Windows Certificate Store

  1. Stop the Dispatcher Paragon Terminal Server service.

  2. Copy your key/certificate in the Personal Information exchange format to the server where the Terminal Server is installed.

  3. Import the key with signed certificate to Windows Certificate store.
    In Windows Server 2012 use the following command:

    certutil.exe -csp "Microsoft Enhanced RSA and AES Cryptographic Provider" -importpfx "My" "dispatcherparagoncertificate.pfx"

    In Windows Server 2008 use the following command:

    certutil.exe -csp "Microsoft Enhanced RSA and AES Cryptographic Provider" -importpfx "dispatcherparagoncertificate.pfx"

  4. In the TerminalServer.exe.config configuration file (<install_dir>\SPOC\terminalserver\TerminalServer.exe.config) add or modify following configuration options:

    <add key="dsCertificateSource" value="windowscertstore" />
    <add key="dsCertificateStore" value="my" />
    <add key="dsCertificateStoreIdentifier" value="000102030405060708090a0b0c0d0e0f10111213" />

    Configuration option dsCertificateStoreIdentifier is used for specification of certificate in selected certificate store. The certificate in store can be specified by its name (value enetered in Common Name (CN) field when generating a certificate signing request) or by its unique thumbprint , which can be obtained by double-clicking the certificate and browsing the Details tab for Thumbprint field. In case you are copying certificate thumbprint from the window, remove spaces and make sure there are no invisible characters (it adds an invisible character at the beginning!).

  5. Start the Dispatcher Paragon Terminal Server service.

File system

  1. Stop the Dispatcher Paragon Terminal Server service.

  2. Copy your key/certificate in the Personal Information exchange format to the server where the Terminal Server is installed.

  3. In the TerminalServer.exe.config configuration file (<install_dir>\SPOC\terminalserver\TerminalServer.exe.config) add or modify following configuration options:

    <add key="dsCertificateSource" value="filesystem" />
    <add key="dsCertificateFileSource" value="absolute\path\to\your\certificate.pfx" />

    Currently the file must not be protected by a password (can be protected by an empty string) to make Dispatcher Paragon able to load keys and certificates from file system. That is why it is currently recommended to use Windows Certificate Store as a certificate source.

    Terminal Server loads certificate from filesystem. This certificate is automatically installed into Windows Certificate Store specified by configuration option dsCertificateStore.

    To specify location of file on local disc or network storage, configuration option dsCertificateFileSource must be provided. Path to the certificate can be specified as follows:

    • Full path to certificate file - e.g. C:\Certificates\dispatcherparagoncertificate.pfx

    • Directory containing certificate - e.g. C:\Certificates, first .pfx file found in this directory is taken

  4. Start the Dispatcher Paragon Terminal Server service.

Cryptographic key for terminal authentication tokens

As a proof of successful authentication in terminal, a user receives an authentication token from the Terminal Server.

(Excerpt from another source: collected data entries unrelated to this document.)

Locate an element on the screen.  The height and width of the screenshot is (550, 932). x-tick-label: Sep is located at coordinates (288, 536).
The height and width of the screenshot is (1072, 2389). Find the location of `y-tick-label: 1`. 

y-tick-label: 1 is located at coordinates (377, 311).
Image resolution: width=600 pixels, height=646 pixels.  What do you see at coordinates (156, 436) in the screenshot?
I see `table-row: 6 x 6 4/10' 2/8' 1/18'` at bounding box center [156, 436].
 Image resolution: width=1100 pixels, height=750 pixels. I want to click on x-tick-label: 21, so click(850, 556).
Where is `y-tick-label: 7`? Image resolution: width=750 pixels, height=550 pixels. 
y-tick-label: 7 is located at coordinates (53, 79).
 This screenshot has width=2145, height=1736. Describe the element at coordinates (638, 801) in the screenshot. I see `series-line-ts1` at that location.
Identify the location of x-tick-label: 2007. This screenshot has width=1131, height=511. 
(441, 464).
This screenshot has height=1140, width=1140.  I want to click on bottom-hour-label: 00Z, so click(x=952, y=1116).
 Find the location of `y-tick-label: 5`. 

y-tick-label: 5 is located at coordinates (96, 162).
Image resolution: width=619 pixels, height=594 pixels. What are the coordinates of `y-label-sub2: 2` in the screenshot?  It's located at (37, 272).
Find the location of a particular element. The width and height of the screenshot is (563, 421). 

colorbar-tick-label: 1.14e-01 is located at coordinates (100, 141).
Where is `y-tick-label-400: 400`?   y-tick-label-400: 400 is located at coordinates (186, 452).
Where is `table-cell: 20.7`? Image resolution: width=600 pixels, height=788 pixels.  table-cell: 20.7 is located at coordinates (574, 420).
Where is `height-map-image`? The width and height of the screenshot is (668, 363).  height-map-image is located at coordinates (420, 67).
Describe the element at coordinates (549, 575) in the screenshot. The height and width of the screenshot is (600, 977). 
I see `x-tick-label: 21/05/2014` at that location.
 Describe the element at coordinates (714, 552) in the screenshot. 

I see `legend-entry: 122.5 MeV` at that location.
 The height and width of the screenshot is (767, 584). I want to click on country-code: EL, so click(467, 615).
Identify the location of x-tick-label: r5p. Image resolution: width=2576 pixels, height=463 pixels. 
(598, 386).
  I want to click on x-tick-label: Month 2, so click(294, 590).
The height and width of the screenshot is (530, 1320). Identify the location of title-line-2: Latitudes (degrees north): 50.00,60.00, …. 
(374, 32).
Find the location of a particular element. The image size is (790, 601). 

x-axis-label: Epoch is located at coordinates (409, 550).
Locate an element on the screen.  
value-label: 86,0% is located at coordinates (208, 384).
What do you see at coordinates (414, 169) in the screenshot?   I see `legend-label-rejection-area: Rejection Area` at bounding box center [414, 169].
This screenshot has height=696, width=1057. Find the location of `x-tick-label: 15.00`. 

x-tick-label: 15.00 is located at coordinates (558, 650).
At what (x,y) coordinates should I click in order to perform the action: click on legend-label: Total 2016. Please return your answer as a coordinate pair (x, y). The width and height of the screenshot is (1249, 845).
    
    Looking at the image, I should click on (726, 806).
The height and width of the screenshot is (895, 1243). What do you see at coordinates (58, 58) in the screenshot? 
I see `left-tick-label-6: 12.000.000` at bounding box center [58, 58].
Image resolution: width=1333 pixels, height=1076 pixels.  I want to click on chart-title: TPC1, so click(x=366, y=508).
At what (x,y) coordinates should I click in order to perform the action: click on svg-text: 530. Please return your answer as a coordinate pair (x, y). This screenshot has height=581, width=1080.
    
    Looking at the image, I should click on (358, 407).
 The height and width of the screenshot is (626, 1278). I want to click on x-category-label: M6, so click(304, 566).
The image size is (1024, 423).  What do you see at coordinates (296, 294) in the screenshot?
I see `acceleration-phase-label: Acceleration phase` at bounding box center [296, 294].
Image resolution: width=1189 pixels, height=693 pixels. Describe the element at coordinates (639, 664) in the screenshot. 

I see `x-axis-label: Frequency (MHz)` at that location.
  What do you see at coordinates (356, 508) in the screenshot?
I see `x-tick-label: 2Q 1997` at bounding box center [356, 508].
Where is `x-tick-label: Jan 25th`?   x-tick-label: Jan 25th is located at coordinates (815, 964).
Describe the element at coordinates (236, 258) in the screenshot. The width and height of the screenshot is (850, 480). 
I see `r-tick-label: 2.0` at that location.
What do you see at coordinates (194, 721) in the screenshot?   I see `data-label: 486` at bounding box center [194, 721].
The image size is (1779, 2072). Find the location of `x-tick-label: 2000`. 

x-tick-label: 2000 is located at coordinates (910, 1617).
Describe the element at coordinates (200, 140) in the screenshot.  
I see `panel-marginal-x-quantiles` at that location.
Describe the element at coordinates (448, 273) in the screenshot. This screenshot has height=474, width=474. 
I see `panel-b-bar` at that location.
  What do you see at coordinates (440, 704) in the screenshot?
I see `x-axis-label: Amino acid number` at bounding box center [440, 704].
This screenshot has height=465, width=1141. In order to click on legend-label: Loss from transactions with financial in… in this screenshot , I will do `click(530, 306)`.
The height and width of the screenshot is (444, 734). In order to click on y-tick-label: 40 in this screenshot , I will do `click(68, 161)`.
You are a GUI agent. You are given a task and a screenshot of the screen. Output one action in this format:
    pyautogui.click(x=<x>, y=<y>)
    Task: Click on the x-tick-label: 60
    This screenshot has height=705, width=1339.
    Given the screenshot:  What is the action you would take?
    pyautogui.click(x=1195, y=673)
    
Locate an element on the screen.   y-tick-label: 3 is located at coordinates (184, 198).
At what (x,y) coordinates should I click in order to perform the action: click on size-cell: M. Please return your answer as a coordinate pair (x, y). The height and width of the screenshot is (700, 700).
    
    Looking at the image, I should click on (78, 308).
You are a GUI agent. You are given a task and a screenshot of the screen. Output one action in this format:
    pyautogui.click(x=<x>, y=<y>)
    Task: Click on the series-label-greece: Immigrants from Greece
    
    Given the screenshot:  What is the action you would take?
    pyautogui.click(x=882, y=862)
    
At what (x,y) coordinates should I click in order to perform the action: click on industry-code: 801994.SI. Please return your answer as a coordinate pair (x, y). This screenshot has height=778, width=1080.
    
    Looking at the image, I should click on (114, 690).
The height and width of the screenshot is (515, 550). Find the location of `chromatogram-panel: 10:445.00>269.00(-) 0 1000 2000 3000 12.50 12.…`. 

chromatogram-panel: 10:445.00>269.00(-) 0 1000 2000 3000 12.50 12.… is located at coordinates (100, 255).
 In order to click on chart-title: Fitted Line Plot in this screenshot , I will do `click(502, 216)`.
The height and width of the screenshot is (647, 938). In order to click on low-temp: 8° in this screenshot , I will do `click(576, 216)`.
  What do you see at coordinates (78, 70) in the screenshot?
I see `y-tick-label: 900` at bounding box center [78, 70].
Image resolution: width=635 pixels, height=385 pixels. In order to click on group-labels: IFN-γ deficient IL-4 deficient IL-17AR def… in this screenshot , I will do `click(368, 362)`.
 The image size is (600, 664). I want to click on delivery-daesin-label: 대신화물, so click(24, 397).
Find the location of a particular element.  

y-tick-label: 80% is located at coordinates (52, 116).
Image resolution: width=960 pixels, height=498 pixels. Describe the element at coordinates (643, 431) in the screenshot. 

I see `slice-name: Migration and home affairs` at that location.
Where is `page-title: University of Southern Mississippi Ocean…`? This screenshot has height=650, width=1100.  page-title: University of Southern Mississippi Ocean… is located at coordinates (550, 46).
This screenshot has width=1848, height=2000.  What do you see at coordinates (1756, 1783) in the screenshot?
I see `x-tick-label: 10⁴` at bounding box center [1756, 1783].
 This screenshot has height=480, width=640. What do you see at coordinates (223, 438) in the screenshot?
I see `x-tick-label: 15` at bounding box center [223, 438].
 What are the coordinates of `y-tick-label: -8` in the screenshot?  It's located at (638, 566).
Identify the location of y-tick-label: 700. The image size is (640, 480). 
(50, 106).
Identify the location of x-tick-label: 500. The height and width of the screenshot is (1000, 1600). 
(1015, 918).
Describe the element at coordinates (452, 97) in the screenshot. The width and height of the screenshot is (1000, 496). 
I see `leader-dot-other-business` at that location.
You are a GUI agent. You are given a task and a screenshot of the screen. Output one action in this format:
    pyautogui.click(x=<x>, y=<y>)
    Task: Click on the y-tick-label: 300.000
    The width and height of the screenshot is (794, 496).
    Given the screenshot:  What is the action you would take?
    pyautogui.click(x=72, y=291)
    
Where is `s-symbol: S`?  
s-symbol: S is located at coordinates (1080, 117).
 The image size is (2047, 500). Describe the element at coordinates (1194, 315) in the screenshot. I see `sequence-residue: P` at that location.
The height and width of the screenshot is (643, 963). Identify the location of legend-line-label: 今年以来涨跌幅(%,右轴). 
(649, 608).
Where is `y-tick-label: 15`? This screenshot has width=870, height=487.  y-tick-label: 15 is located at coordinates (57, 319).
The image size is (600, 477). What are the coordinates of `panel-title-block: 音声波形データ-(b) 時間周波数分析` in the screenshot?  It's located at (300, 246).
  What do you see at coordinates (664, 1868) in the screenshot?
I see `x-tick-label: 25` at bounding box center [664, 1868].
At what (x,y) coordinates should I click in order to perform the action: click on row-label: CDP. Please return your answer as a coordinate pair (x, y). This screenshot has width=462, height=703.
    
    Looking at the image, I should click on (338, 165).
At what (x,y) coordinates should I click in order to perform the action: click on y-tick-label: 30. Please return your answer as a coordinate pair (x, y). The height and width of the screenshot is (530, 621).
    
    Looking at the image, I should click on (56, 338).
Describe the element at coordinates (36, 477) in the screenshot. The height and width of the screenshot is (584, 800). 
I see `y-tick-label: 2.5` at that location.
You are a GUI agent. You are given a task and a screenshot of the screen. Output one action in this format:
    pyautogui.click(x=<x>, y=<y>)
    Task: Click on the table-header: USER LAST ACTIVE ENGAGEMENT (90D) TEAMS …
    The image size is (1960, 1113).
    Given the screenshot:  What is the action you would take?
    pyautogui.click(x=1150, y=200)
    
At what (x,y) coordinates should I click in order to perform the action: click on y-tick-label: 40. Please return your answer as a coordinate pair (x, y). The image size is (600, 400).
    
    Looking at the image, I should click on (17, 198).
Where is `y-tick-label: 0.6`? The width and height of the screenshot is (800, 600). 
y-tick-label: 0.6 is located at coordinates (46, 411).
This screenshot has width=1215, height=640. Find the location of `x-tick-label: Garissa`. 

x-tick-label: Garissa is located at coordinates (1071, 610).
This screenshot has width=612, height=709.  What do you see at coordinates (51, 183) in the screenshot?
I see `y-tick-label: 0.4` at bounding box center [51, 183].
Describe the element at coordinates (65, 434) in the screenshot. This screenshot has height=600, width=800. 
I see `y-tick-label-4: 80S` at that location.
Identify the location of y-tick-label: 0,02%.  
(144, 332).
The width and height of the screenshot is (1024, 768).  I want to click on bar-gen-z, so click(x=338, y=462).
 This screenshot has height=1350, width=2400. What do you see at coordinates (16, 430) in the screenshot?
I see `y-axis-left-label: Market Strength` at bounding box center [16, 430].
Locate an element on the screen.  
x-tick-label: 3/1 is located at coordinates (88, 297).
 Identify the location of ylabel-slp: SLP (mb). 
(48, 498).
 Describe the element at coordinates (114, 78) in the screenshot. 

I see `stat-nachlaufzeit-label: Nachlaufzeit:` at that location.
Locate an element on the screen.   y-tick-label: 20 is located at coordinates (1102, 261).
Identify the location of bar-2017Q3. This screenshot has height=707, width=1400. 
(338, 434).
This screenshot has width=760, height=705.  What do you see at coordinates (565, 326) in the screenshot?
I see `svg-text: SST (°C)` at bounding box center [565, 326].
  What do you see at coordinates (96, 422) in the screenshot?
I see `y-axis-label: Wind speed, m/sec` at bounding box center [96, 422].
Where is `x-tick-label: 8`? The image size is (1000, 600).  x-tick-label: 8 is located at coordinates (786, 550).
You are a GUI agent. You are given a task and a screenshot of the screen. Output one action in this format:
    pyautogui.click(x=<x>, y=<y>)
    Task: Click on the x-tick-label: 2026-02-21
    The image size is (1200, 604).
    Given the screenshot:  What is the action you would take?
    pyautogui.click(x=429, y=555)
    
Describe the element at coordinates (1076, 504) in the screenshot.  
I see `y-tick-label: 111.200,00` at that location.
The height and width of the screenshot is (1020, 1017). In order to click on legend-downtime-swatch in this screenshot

Authentication tags for Dispatcher Paragon Terminal Application tokens are generated using a key, which is generated during Dispatcher Paragon installation and is unique per tenant. This key is encoded using Base64 and by default it is 16 bytes long.

It is possible to specify own key following the steps below.

  1. Stop the Dispatcher Paragon Terminal Server service.

  2. Set custom key for generation of the authentication tokens. In the Management web interface go to the System configuration and under Expert options find the following parameter and set it to the desired value.

    sqtaTokenKey

  3. Start the Dispatcher Paragon Terminal Server service.